Recent news of a private equity investment in English Premier League soccer club, Manchester City, sent shares of Manchester United (NYSE:MANU) soaring. As I stated in a previous article, one could argue that Manchester United's ~$3 billion valuation was a discount to other prominent sports franchises.

It was reported that rival English football club, Manchester City, sold a 10% stake in its club that valued the team at $4.8 billion. This is a remarkable valuation -- ~6.5x next year's sales -- considering Forbes in July estimated that Manchester City was worth no more than $2.69 billion and considering that Manchester United, a global soccer brand that had been the poster boy for English soccer until recent years, currently has a valuation -- $3.08 billion -- that is more than a 40% discount to Man City's new valuation.

News of Man City's updated valuation sent MANU up 11% the day of the news. Despite the increase, MANU is still 41% off its 2018 high of $26. There are reasons for MANU's depressed valuation. The team is carrying a lot of debt and the team's play on the field has struggled in the years since soccer coaching great Alex Ferguson retired in 2012.

That said, Manchester United remains a global soccer behemoth from a brand standpoint. Almost everybody has heard of Manchester United, and you can't say that about too many professional sports franchises. If the team continues to improve, or Manchester United ownership sells the team, MANU investors could receive a rich premium to its current valuation.

Man City: Great Play Increases Team Value

Manchester City was an also-ran in Manchester soccer until the last decade. The club was bought by a United Arab Emirates billionaire in 2008. Since then, the focus of the club has been a continued investment in winning, and the club is now one of the best in the world. Man City have won three of the last six English Premier League titles and have been strong contenders in the prestigious Champions League tournament, though the team has never won the Champions League.

The recent announcement that Man City had sold a 10% stake in the club that valued the club at $4.8 billion sent shares of rival Manchester United up as much as 13% in one day before shares settled the day up 11%.

As of this writing, MANU has a market cap of $3.08 billion following the 11% increase. The fact that Man City is now more valuable than Manchester United is kind of stunning. In 2012, Forbes estimated that Manchester United was not only the most valuable soccer team in the world, but the most valuable sports franchise in the world.

In July of this year, Forbes published its updated list of the 50 most valuable sports teams in the world. The article speculated that Manchester City was worth $2.69 billion. The new Man City valuation this week places a 78% premium on the July Forbes estimate. Not only is Manchester United not the most valuable franchise anymore, it's not the most valuable soccer franchise anymore, and it's not even the most valuable soccer franchise in its own city anymore.

MANU: Rough Year On Pitch = Less Revenue

It's been a tough year for Manchester United. The team finished sixth in the English Premier League. Manchester City won the Premier League. While sixth place isn't a terrible finish in a field of 20 teams, it did mean that MANU did not qualify for the illustrious Champions League tournament this year. The Champions League tournament pits the top club teams in Europe against each other and culminates in a title game.

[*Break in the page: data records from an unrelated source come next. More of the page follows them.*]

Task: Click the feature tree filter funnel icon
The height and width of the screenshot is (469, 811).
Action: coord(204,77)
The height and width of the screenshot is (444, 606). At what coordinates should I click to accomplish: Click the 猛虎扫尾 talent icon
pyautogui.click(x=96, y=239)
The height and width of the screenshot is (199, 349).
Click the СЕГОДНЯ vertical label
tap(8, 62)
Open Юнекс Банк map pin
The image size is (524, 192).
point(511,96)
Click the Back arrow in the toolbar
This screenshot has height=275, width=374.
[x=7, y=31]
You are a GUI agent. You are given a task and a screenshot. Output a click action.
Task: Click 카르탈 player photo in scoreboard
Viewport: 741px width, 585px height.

As a result of MANU being excluded from Champions League, its revenue will contract in 2020 vs. 2019 due to exclusion of additional broadcasting revenue and bonus payments from Champions League participation.

In English club soccer, winning helps build brand value. For Manchester United to remain the all powerful Manchester United brand, the team must contend for both the Premier League and Champions League almost every year. It's a virtuous cycle. When the team is great, it is a contender for the Premier League title. If it finishes in the top four of the Premier League, it qualifies for the Champions League tournament. If it qualifies for the Champions League tournament, it has a greater likelihood of retaining and attracting top soccer players who want to play for the Champions League title.

When the team participates in the Champions League, it pulls in additional broadcasting revenue for more games played. If it is a close contender for the Champions League title, that success adds more power to the brand. If the brand has more power, the team gains more marketing leverage and can sell more merchandise, demand more money for brand sponsorships, etc.

While Man City is contending for the Champions League this year, Manchester United is participating in the second-tier Europa League tournament. If the Manchester United wins the Europa League tournament it will qualify for next year's Champions League tournament. The club could also qualify for next year's Champions League tournament if it were to finish in the top four of the English Premier League, but as it stands right now Manchester United will likely finish somewhere in the middle of the standings by season's end as the team continues its rebuilding phase this season.

Man City Valuation vs. Man United Valuation

Man City is a private club, but it publishes an annual report. It recently announced that it generated £535.2 million, or $690 million in 2019 revenue. This was a 7% increase over the prior year. If we assume the club grows revenue another 7% next year, that gets us to $738 million, which means Man City is currently valued at 6.5x next year's sales at $4.8 billion.

By comparison, Manchester United is expected to generate revenue of at least £560 million, or $723 million, this year. If Manchester United commanded a P/S valuation multiple similar to Manchester City, MANU would be worth $4.7 billion, which is a 54% premium to the company's current $3.08 billion valuation. Last year, there were media reports that the Saudis were interested in buying Manchester United for $5 billion, but that the Glazer family, which owns the team, rejected the offer.

The Man City $4.8 billion valuation doesn't mean Manchester United is automatically worth $4.7 billion. As stated above, Man City is winning these days and Manchester United is not. Winning creates value. And Manchester United is in a rebuilding phase. But winning isn't the only thing of value here. Brand power matters as well. And I don't think it's a stretch to argue that Manchester United is a global soccer brand that Manchester City still aspires to become. Your neighbor who hates soccer in rural Ohio has probably heard of Manchester United. She's probably never heard of Manchester City.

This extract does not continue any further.